Subtil D, et al. - Researchers conducted this PREMEVA (a double-blind randomized controlled trial) trial in 40 French centers to determine if treatment of bacterial vaginosis reduces late miscarriages or spontaneous very preterm birth. No evidence of risk reduction of late miscarriage or spontaneous very preterm birth was found by systematic screening and subsequent treatment for bacterial vaginosis in women with low-risk pregnancies.

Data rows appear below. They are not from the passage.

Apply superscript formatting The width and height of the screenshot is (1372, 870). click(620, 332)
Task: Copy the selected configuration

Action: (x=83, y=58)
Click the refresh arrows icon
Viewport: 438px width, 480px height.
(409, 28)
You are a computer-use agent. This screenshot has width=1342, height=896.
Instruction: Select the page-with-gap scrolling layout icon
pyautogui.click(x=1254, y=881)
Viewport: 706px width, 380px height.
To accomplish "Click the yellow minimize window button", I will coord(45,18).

In this patient population, physicians should reconsider the use of antibiotics to prevent preterm delivery.

Methods

• Eligibility criteria for inclusion included women aged 18 years or older with bacterial vaginosis and low-risk pregnancy and were randomly assigned (2:1) to three parallel groups: single-course or triple-course 300 mg clindamycin twice-daily for 4 days, or placebo.

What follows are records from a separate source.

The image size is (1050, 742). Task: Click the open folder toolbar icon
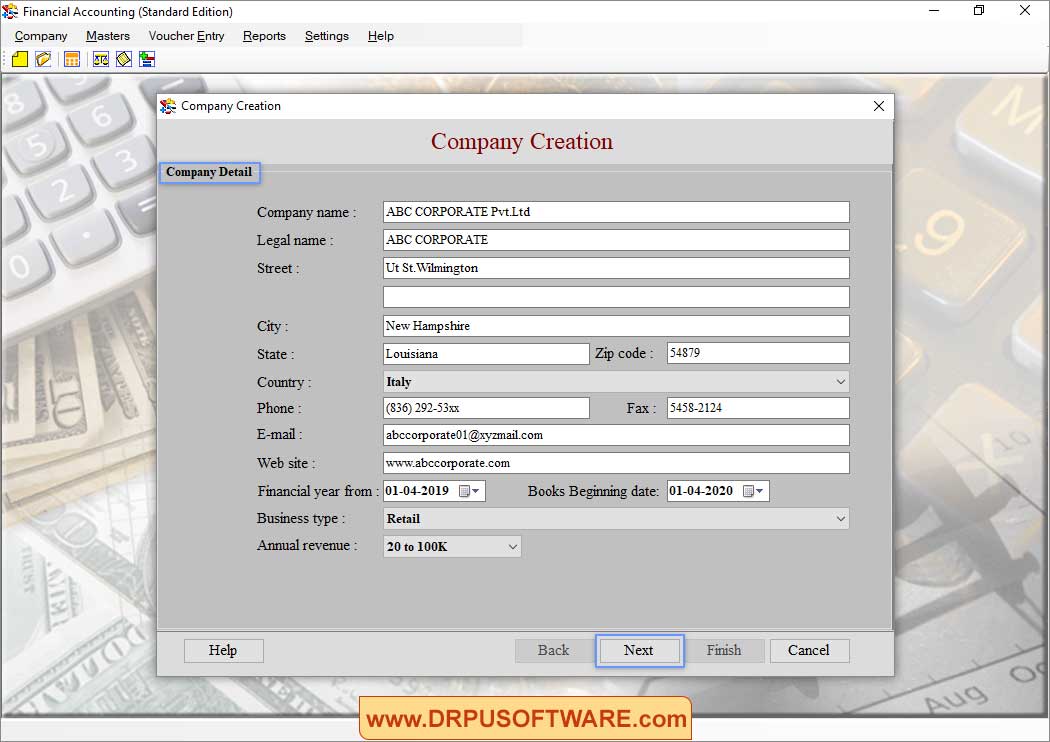pos(43,59)
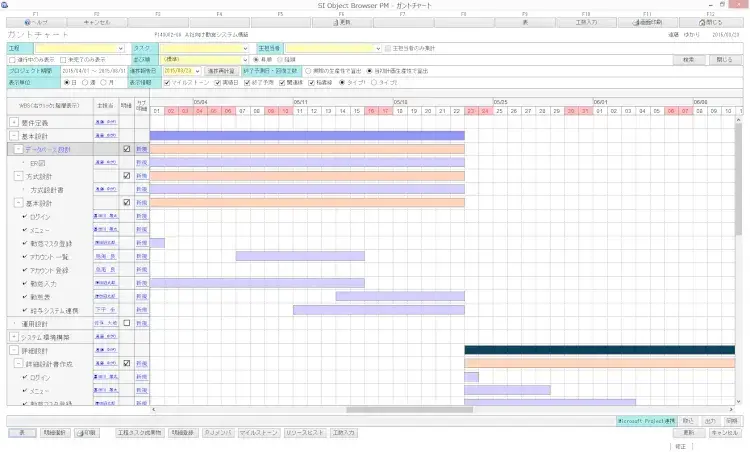Switch to the マイルストーン tab at bottom

point(257,433)
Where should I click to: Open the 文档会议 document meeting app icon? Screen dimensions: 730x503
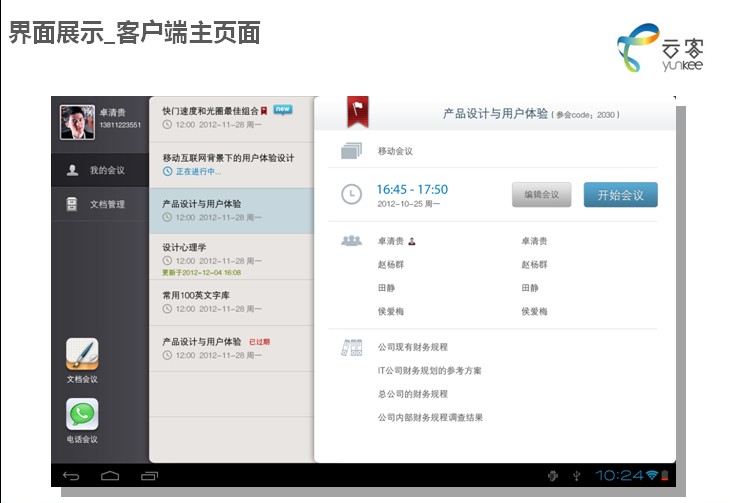pos(82,355)
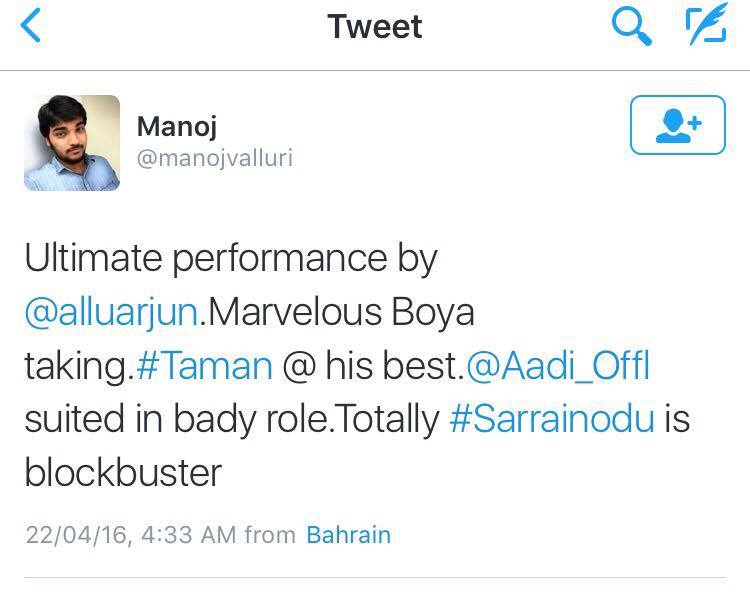Tap the word "from" before Bahrain
The image size is (750, 596).
pyautogui.click(x=270, y=534)
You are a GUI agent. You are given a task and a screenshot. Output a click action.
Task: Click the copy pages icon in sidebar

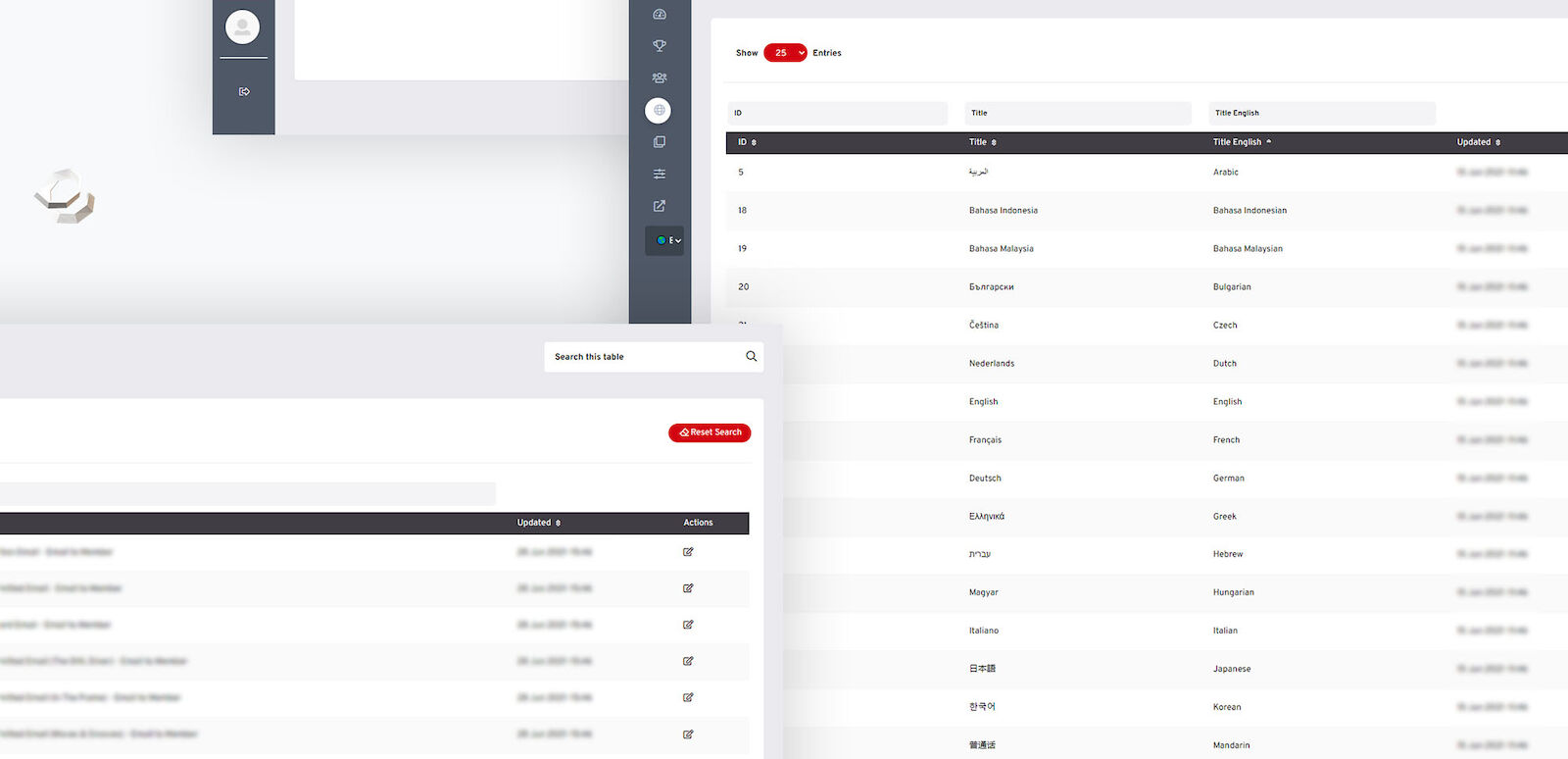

• In a high-risk subtrial, women with high-risk pregnancy outcomes were eligible for inclusion and were randomly assigned (1:1) to either single-course or triple-course clindamycin.

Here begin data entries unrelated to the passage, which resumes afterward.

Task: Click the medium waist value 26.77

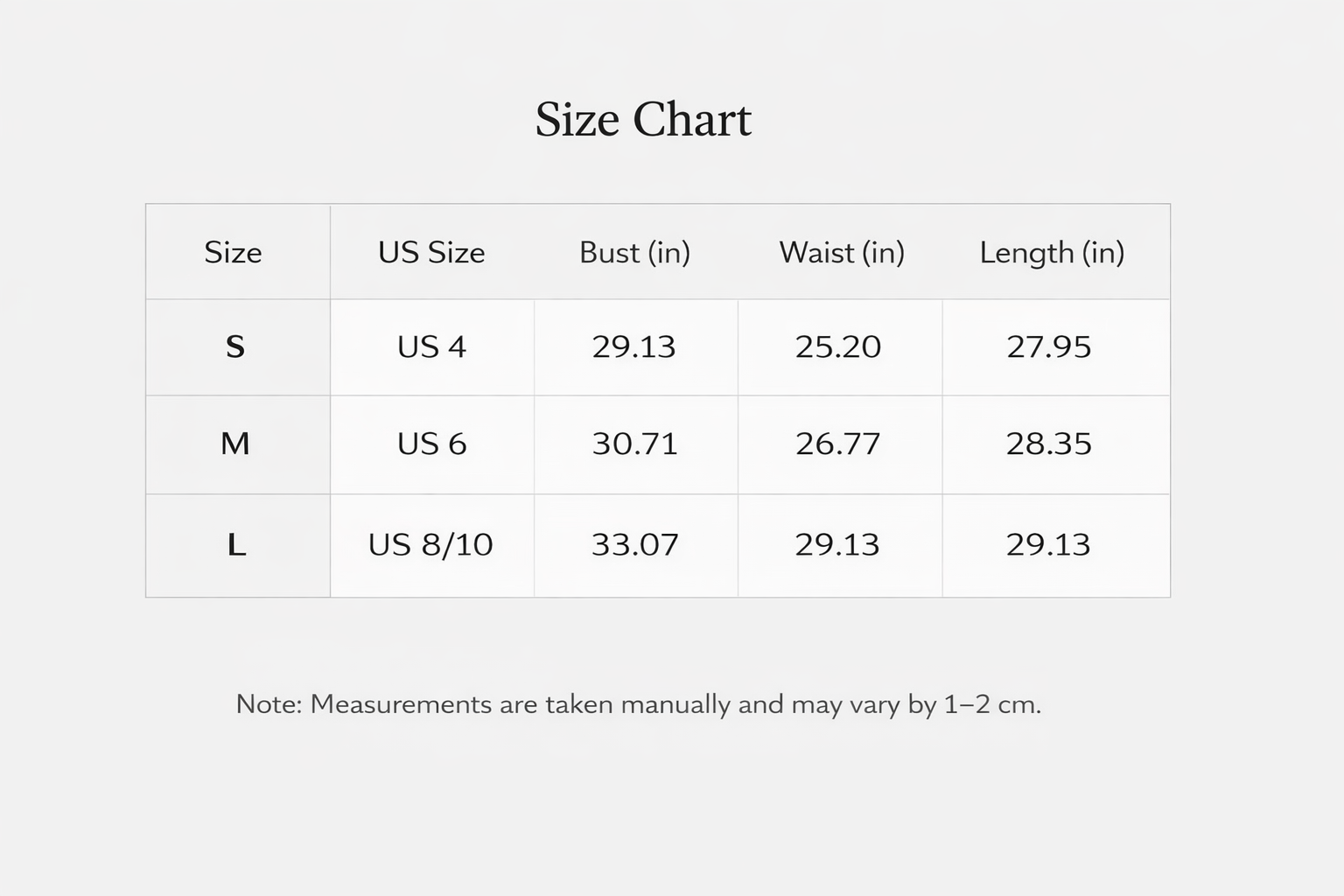Action: coord(837,444)
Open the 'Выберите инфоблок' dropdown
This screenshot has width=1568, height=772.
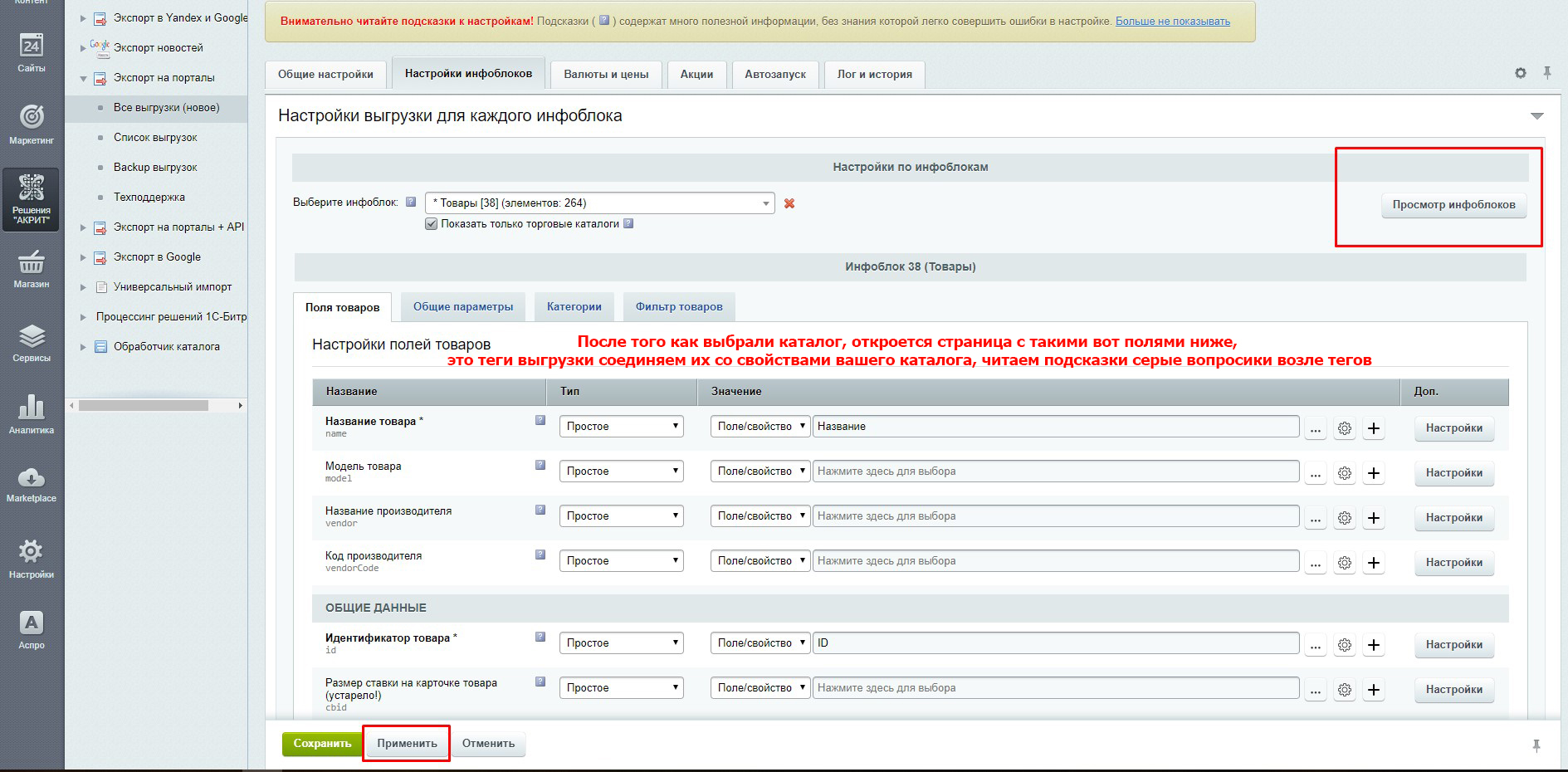click(x=599, y=203)
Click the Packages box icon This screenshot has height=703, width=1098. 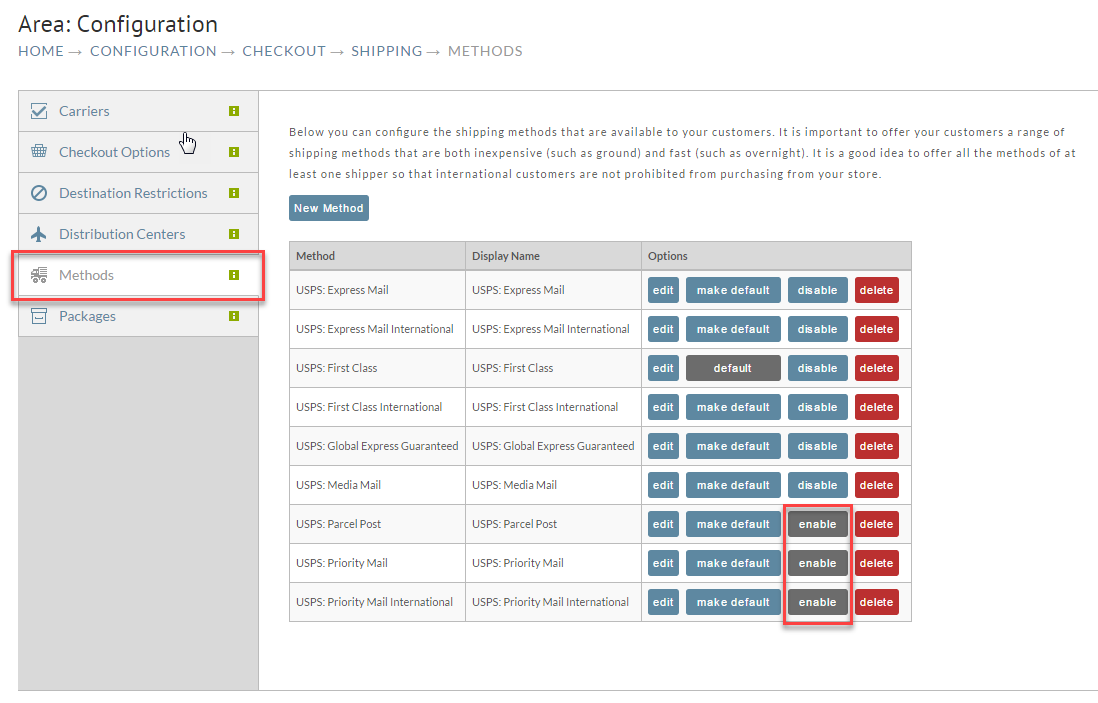[x=39, y=316]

• A composite of late miscarriage (16–21 weeks) or spontaneous very preterm birth (22–32 weeks) was the primary outcome, which researchers evaluated in all patients with delivery data (modified intention to treat).
• Adverse events were systematically reported in this analysis.

Results

• As per data, 84,530 pregnant women before 14 weeks' gestation were screened between April 1, 2006, and June 30, 2011.
• It was observed that 5,630 had bacterial vaginosis, of whom 3,105 were randomly assigned to groups in the low-risk trial (n=943 to receive single-course clindamycin, n=968 to receive triple-course clindamycin, and n=958 to receive placebo) or high-risk subtrial (n=122 to receive single-course clindamycin and n=114 to receive triple-course clindamycin).
• The primary outcome occurred in 22 (1,2%) of 1,904 study participants receiving clindamycin and 10 (1,0%) of 956 participants receiving placebo (relative risk [RR] 1,10, 95% CI 0,53–2,32; p=0,82).
• The primary outcome occurred in 5 (4.4%) participants in the triple-course clindamycin group and 8 (6,0%) participants in the single-course clindamycin group (RR 0,67, 95% CI 0,23–2,00; p=0,47).
• Adverse events were more common in the clindamycin groups than in the placebo group (58 [3.0%] of 1,904 vs 12 [1,3%] of 956; p=0,0035) in the low-risk trial.
• Findings revealed that the most commonly reported adverse event was diarrhea (30 [1,6%] in the clindamycin groups vs 4 [0.4%] in the placebo group; p=0.0071); abdominal pain was also observed in the clindamycin groups (9 [0.6%] participants) vs none in the placebo group (p=0.034).
• In any group, no severe adverse event was reported.
• In the high-risk subtrial, adverse fetal and neonatal outcomes did not vary significantly between groups.